Once again I shall take a run at the question of what oral motor treatment is, and what are the differences between oral motor treatment and non-speech oral-motor exercises. This answer ensued from an email dialogue I was having with someone very concerned that SLP’s have begun to use non-speech oral-motor exercises INSTEAD of methods to facilitate sound and word productions. I tried to explain how this is wrong.
ALL methods to improve speech are “oral” techniques, and they are “movement” techniques. Thus they are “oral motor” techniques. Or as Dr. Suzanne Evans Morris puts it, “oral sensory motor techniques.” This is true even for the simplest of sounds. Oral motor treatment, as I have been defining it since 1978, is the process of facilitating improved jaw, lip, and tongue movement for speech. This is a simple idea.
- When you ask a child to open his mouth to say “Ah,” you are asking for an oral movement.
- When you ask a child to put his lips together, you are asking for an oral movement.

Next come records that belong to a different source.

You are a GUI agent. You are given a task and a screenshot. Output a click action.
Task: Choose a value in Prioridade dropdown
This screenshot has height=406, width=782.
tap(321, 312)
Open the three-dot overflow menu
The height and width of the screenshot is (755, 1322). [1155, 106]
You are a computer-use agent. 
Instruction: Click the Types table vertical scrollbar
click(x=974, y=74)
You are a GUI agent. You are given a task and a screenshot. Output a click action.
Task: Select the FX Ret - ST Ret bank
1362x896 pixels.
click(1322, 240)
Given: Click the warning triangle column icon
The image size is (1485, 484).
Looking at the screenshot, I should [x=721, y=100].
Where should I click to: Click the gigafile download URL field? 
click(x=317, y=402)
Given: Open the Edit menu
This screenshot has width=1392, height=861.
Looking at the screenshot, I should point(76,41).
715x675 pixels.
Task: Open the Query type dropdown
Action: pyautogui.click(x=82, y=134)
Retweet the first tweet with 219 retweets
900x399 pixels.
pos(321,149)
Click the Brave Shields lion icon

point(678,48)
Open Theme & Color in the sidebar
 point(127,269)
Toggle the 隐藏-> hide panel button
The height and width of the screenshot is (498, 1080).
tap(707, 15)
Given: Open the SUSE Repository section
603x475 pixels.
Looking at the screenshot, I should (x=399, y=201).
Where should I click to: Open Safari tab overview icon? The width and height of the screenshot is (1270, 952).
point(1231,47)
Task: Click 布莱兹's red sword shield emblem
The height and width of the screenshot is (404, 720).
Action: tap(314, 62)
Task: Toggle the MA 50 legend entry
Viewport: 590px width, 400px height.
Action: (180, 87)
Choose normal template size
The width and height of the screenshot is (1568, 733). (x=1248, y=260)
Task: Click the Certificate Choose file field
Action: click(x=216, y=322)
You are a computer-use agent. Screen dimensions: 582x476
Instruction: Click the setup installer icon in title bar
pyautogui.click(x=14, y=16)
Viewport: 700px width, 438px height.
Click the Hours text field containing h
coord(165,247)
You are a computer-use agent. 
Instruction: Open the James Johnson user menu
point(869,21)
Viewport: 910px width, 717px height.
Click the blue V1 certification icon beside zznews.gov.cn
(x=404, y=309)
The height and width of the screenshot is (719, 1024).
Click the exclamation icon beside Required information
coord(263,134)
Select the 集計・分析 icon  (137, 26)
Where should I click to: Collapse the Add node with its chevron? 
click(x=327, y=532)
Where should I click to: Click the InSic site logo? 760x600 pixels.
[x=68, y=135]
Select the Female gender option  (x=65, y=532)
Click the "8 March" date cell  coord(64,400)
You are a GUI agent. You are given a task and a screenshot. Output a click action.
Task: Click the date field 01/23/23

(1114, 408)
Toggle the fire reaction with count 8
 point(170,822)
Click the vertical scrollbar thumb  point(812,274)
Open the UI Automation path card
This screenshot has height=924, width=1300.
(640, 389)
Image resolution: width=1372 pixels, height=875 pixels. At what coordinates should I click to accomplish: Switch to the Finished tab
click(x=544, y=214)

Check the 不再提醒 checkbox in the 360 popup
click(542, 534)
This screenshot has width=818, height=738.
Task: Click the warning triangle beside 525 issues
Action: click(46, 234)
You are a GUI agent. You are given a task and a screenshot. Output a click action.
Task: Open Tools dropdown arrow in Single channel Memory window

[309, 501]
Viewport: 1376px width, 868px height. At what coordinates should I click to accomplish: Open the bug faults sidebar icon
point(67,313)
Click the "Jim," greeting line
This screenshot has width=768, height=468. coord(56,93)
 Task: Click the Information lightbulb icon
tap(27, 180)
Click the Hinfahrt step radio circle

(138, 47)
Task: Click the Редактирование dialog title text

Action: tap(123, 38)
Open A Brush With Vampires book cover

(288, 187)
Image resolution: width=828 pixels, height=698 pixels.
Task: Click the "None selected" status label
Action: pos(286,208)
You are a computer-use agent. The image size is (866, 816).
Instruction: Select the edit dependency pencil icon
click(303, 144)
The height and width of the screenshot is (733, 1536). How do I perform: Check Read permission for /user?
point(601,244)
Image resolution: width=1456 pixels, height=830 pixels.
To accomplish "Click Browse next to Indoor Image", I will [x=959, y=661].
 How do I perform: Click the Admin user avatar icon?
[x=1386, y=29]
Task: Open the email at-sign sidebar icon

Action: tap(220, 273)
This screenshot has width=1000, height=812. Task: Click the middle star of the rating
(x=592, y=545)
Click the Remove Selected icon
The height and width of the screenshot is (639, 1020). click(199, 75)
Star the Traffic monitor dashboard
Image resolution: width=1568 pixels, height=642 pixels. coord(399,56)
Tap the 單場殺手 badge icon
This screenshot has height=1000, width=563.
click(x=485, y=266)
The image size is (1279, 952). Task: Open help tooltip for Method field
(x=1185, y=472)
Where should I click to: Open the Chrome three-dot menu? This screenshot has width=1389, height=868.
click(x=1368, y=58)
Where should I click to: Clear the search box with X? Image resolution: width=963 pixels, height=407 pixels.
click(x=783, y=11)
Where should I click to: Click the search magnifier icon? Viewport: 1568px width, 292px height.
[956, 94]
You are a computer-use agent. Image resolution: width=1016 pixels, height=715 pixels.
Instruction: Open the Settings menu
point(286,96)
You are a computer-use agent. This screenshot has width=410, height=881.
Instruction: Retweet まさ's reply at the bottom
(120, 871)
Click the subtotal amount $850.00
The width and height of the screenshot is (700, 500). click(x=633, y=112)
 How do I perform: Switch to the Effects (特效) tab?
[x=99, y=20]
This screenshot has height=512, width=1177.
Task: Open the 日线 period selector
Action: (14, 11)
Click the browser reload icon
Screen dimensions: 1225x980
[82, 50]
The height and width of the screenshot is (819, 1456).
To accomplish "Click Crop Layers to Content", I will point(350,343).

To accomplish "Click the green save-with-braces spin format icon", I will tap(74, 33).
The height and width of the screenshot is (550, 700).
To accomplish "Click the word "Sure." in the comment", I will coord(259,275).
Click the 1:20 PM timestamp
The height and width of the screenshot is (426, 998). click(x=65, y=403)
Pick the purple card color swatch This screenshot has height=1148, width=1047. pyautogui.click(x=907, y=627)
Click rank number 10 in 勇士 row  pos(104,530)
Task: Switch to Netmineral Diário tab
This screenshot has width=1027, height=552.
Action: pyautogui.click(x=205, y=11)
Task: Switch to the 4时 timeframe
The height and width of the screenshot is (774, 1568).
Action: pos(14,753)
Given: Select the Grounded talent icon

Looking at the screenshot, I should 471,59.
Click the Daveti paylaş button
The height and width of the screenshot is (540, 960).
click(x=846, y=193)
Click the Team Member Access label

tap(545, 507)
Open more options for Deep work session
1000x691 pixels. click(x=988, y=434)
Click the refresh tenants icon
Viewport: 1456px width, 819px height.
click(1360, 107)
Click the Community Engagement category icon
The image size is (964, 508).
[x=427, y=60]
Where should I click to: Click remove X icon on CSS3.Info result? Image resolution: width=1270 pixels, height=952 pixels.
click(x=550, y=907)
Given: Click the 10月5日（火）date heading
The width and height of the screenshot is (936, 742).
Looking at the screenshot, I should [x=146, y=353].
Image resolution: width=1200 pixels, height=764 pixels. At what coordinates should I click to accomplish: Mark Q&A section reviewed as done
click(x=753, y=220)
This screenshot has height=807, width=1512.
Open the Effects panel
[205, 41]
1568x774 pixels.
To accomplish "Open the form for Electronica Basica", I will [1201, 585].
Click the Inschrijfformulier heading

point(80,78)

- When you use the Association Method, you are using an old oral movement to teach a new oral movement.
- When you use a PROMPT or a Motokinesthetic technique, you are training new oral movement by using a cue.
- When you use a tongue blade to prop the jaw in place while the client is attempting to move the tongue, you are teaching a new oral movement.
- When you ask a child to lift his tongue to the alveolar ridge to produce T, D, N, or L, you are asking for an oral movement.
- When you use a straw to teach a client to blow air through a central groove for S, you are teaching him a new oral movement.
Speech IS movement. Therefore, ALL articulation methods are oral movement techniques.
THUS, it behooves SLP’s to understand movement – how it is organized, how it develops, how it breaks down, and how to remediate it. This info does not just come from the speech literature. It also comes from the OT/PT literature.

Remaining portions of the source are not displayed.